1 Introduction
Data mining has the goal of finding patterns in large data sets. The popular data mining textbook Introduction to Data Mining (Tan et al. 2017) covers many important aspects of data mining. This companion contains annotated R code examples to complement the textbook. To make following along easier, we follow the chapters in data mining textbook which is organized by the main data mining tasks:
Data covers types of data and also includes data preparation and exploratory data analysis in the chapter.
Classification: Basic Concepts introduces the purpose of classification, basic classifiers using decision trees, and model training and evaluation.
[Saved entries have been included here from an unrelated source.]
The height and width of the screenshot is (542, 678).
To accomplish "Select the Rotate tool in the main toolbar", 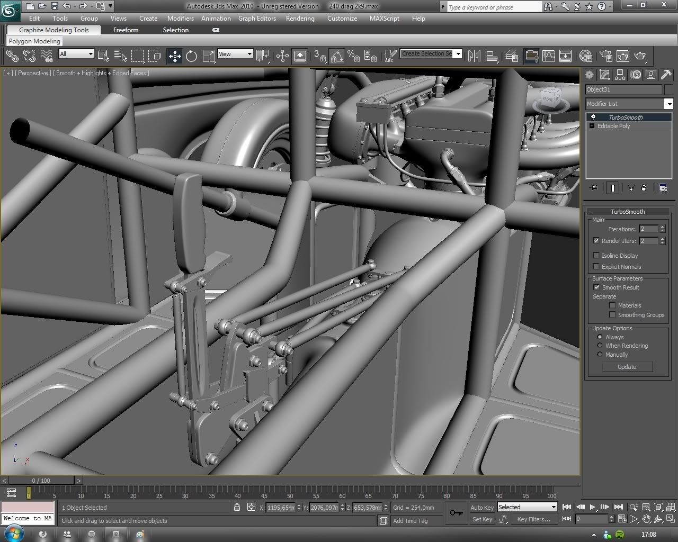I will [191, 56].
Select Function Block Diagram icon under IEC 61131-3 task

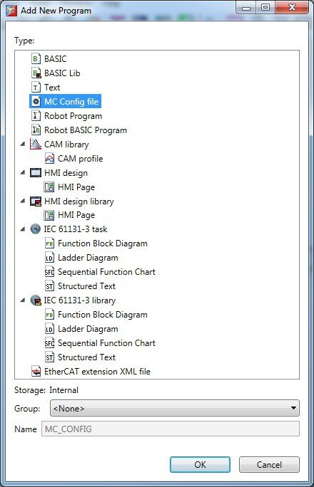[x=49, y=244]
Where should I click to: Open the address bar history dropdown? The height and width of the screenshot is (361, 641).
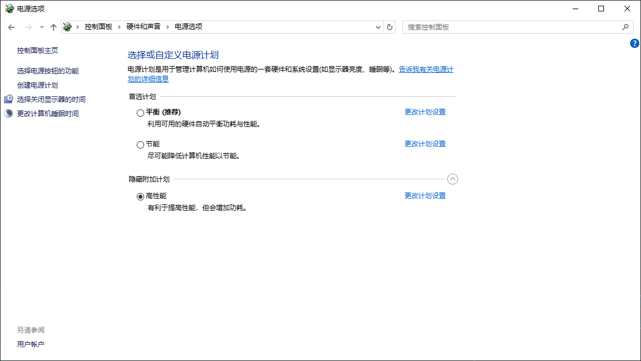[x=378, y=27]
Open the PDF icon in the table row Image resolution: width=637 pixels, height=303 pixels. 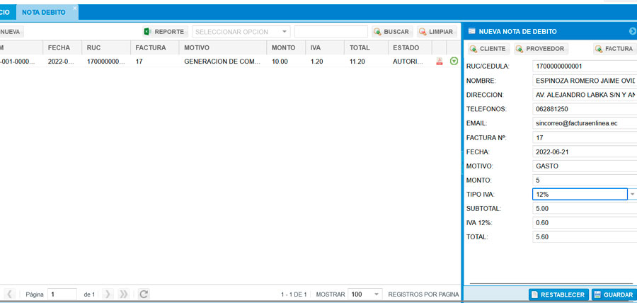click(440, 62)
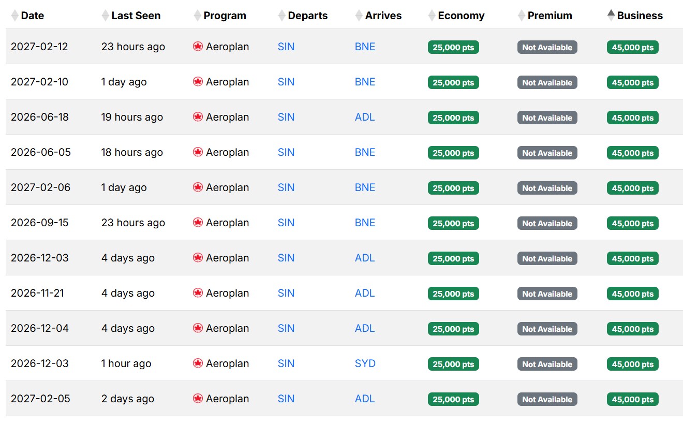Click the Premium column sort icon

coord(522,16)
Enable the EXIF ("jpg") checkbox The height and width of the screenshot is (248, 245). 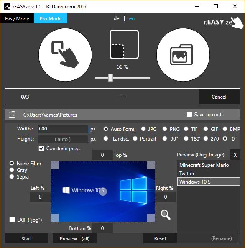(x=12, y=220)
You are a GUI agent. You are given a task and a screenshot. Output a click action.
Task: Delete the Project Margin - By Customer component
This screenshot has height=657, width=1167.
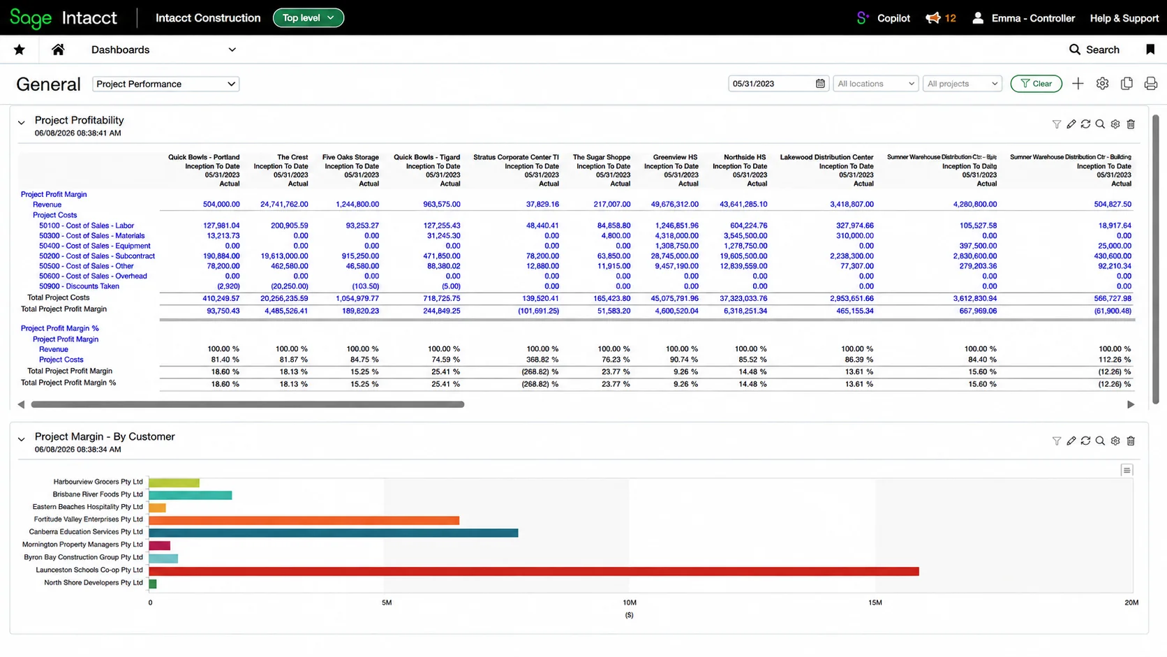pos(1131,441)
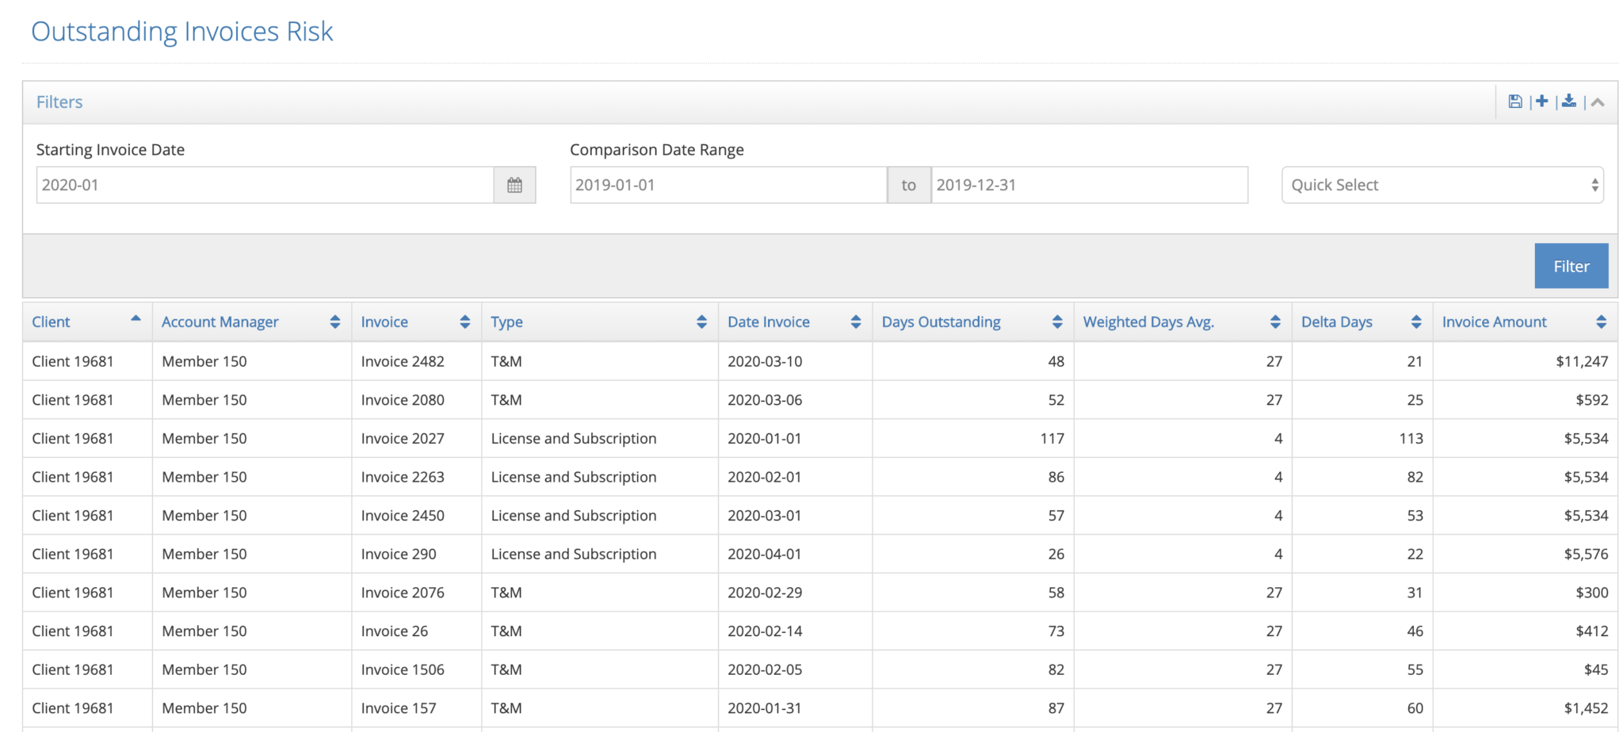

Classification: Alternative Techniques introduces and compares methods including rule-based classifiers, nearest neighbor classifiers, naive Bayes classifier, logistic regression and artificial neural networks.
Association Analysis: Basic Concepts covers algorithms for frequent itemset and association rule generation and analysis including visualization.
Association Analysis: Advanced Concepts covers categorical and continuous attributes, concept hierarchies, and frequent sequence pattern mining.
Cluster Analysis discusses clustering approaches including k-means, hierarchical clustering, DBSCAN and how to evaluate clustering results.
For completeness, we have added chapters on Regression* and on Logistic Regression*. Sections in this book followed by an asterisk contain code examples for methods that are not described in the data mining textbook.
This book assumes that you are familiar with the basics of R, how to run R code, and install packages. The rest of this chapter will provide an overview and point you to where you can learn more about R and the used packages.
1.1 Used Software
To use this book you need to have R and RStudio Desktop installed.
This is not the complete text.